Last week, the House voted on a bipartisan basis to repeal President Obama’s misguided health care law. I voted in favor of repealing the law for five reasons.
First, it increases the cost of care. The non-partisan Congressional Budget Office found that the law will actually increase health insurance premiums for families by $2,100, in direct contrast to the President’s campaign trail promise that his plan would reduce premiums by $2,500.
Second, it would cause twenty million Americans to lose their employer-sponsored health insurance according to the non-partisan Congressional Budget Office. The Obama Administration’s own Department of Health and Human Services estimates that 80 percent of small businesses and 64 percent of large businesses will discontinue offering health insurance to their employees.
Third, it interferes in the doctor-patient relationship. The law creates 159 new boards, offices, and panels within the federal government to make health care decisions for individuals.
Fourth, it piles more debt on our children and grandchildren. At a time when we already borrow 40 cents on every dollar the government spends, the law would add another $1.8 trillion over the next decade. We do not have the money.
Fifth, it is a job killer. The Congressional Budget Office estimates that nearly 800,000 jobs will be lost because of Obamacare. As last week’s jobs report made clear, we cannot afford to further erode the employment situation.
While I remain committed to repealing this misguided law, we must work to reform the underlying problems in our health care system. As opposed to the divisive politics and underhanded tactics used to enact it, we should come together and put our best ideas forward to replace the law.
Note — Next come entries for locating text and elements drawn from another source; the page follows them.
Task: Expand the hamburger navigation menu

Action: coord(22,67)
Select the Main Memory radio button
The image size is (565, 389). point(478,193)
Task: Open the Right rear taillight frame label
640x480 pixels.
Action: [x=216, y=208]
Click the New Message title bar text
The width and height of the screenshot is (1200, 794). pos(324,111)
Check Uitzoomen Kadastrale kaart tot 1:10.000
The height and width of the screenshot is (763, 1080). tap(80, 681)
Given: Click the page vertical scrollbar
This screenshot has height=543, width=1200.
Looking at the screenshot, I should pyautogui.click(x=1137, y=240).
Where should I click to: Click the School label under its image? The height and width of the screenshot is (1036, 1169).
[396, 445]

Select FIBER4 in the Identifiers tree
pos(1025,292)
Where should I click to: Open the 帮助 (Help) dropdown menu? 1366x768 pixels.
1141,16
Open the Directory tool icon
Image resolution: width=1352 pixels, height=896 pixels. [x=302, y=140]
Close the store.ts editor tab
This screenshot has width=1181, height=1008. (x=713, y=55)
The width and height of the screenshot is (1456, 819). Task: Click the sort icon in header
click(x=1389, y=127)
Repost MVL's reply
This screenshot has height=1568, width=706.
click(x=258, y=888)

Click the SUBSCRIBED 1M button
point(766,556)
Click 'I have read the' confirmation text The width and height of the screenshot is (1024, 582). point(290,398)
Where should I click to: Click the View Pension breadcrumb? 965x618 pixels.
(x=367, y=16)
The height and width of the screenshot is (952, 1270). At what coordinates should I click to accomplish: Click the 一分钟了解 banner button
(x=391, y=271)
To this end, I have cosponsored reforms that would:
Enact Medical Liability Reform
Sensible tort reforms would cut back on unnecessary tests and procedures that are only ordered to defend against frivolous lawsuits, saving patients time and irritation while saving all of us money.
Allow Interstate Competition for Health Insurance
Allowing Americans to buy the same plans available to residents of other states would increase competition and help reduce costs while providing more choice.
Expand Health Savings Accounts
Health Savings Accounts (HSAs) are popular savings accounts that provide cost effective health insurance to those who might otherwise go uninsured. Making them easier to use would increase access to quality care by making health care more affordable.
Increase Access for Patients with Pre-Existing Conditions
By incentivizing states to expand high-risk pools and other innovative programs, we can lower premiums and reduce the number of uninsured Americans.
Level the Playing Field for Purchasing Health Insurances
Giving equal tax treatment to individual and employer-sponsored health insurance would create a more transparent, consumer-driven market for health care and would help reduce the problem of “preexisting conditions.”
Permanently Prohibit Taxpayer Funding of Abortion
Taxpayer dollars should not be used to take innocent life through abortion and health care providers should be protected from performing procedures that violate their conscience.